Last week Amazon had a major outage in an east coast data center that took down many businesses and some federal offices. The outage was apparently due to an employee accidentally taking more servers offline than was intended while debugging a billing system.
Even more servers went off-line in a chain reaction and all of these servers had to be restarted. During this time S3 was unable to service customer requests. In particular, Amazon cloud storage was inaccessible. Following are some of my observations as well as some other industry observers.
Customers of cloud services, like Amazon S3, can reduce their exposure to outages in one regional data center by having multiple instances of their application running in other regional data centers as part of the same cloud, or perhaps even better, in another unrelated cloud (for instance in a Google cloud located on the US West Coast as well as an Amazon cloud located on the US East Coast).

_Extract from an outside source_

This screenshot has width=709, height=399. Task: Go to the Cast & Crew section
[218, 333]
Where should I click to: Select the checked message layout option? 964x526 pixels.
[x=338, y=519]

As Chuck Dubuque, VP of Product and Solution Marketing at Trinti said, “In the financial markets, investors protect themselves from volatility by diversifying. The same might hold true for companies and organizations that rely on the cloud.”
This can be part of an organization’s disaster recovery plans. Having as much diversity in where you keep data and services, both in data center location and management, can provide protection from this sort of failure, but this generally increases the total cost for cloud services as you are effectively multiplying the number of cloud services that you have available.
Paul Zeiter, President of Zerto said “Business and IT leaders are getting ahead of the curve by carefully crafting their hybrid cloud strategies – one that gives them multiple layers of infrastructure redundancy protection – to achieve IT resilience that keeps critical business operations seamlessly moving forward. This is possible using a combination of multiple cloud types for recovery including public and private clouds, and managed to ensure any disruption is quickly remediated in a manner that is imperceptible to customers.”
Having a storage capability using in-house hardware is another approach, but again this comes with additional cost. Many smaller organizations cannot easily afford such additional services or their own hardware. The biggest issue for being able to quickly recover from issues like this is access to stored data.
Geoff Barrall, COO of Nexsan commented that “The turmoil caused by the AWS S3 outage shows just how vital reliable data access is. With so many businesses utilizing a connected workforce, constant access to data is necessary to keep operating. Any amount of downtime costs businesses time and money and can be more easily managed if data is kept within an organization’s own IT infrastructure. With sophisticated file, sync and share capabilities, private cloud solutions can offer the flexibility that a connected workforce needs, with the security and control of on premises data storage.”
Perhaps the easiest, and least expensive, way to provide more rapid recovery is to keep data stored in more than one place with multiple instances of the apps used available on each service (although not activated on the backup location).
Businesses rely on stored data to run their businesses. The Amazon outage and similar outages at other cloud services shows that these services aren’t perfect, but then none are. Companies must balance the costs of private or public cloud based redundancy versus the cost of lost business when their main storage is out of order.